Berland Football Cup starts really soon! Commentators from all over the world come to the event.

Organizers have already built $n$ commentary boxes. $m$ regional delegations will come to the Cup. Every delegation should get the same number of the commentary boxes. If any box is left unoccupied then the delegations will be upset. So each box should be occupied by exactly one delegation.

If $n$ is not divisible by $m$ , it is impossible to distribute the boxes to the delegations at the moment.

Organizers can build a new commentary box paying $a$ burles and demolish a commentary box paying $b$ burles. They can both build and demolish boxes arbitrary number of times (each time paying a corresponding fee). It is allowed to demolish all the existing boxes.

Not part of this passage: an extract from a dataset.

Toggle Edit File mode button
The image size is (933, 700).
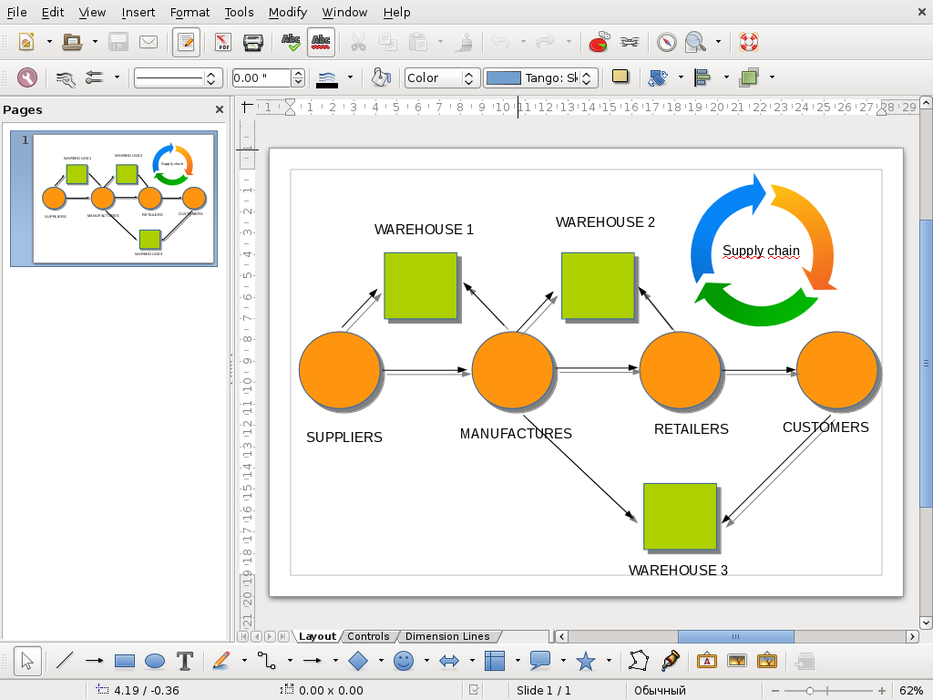click(x=185, y=42)
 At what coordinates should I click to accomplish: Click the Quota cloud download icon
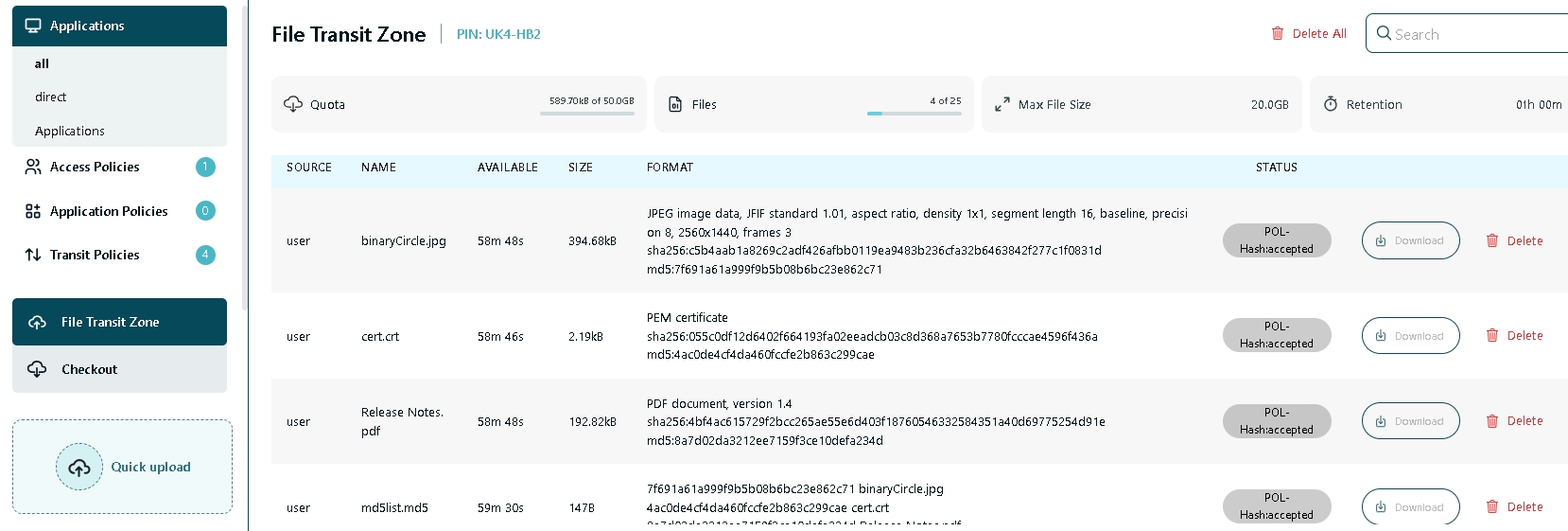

What is the minimal amount of burles organizers should pay to satisfy all the delegations (i.e. to make the number of the boxes be divisible by $m$ )?

Input

The only line contains four integer numbers $n$ , $m$ , $a$ and $b$ ( $1 \leq n, m \leq 10^{12}$ , $1 \leq a, b \leq 100$ ), where $n$ is the initial number of the commentary boxes, $m$ is the number of delegations to come, $a$ is the fee to build a box and $b$ is the fee to demolish a box.

Output

Output the minimal amount of burles organizers should pay to satisfy all the delegations (i.e. to make the number of the boxes be divisible by $m$ ). It is allowed that the final number of the boxes is equal to $0$ .

   Examples 
 
     input 
    
      Copy 
    
9 7 3 8

     output 
    
      Copy 
    
15

     input 
    
      Copy 
    
2 7 3 7

     output 
    
      Copy 
    
14

     input 
    
      Copy 
    
30 6 17 19

     output 
    
      Copy 
    
0

Note

In the first example organizers can build $5$ boxes to make the total of $14$ paying $3$ burles for the each of them.

In the second example organizers can demolish $2$ boxes to make the total of $0$ paying $7$ burles for the each of them.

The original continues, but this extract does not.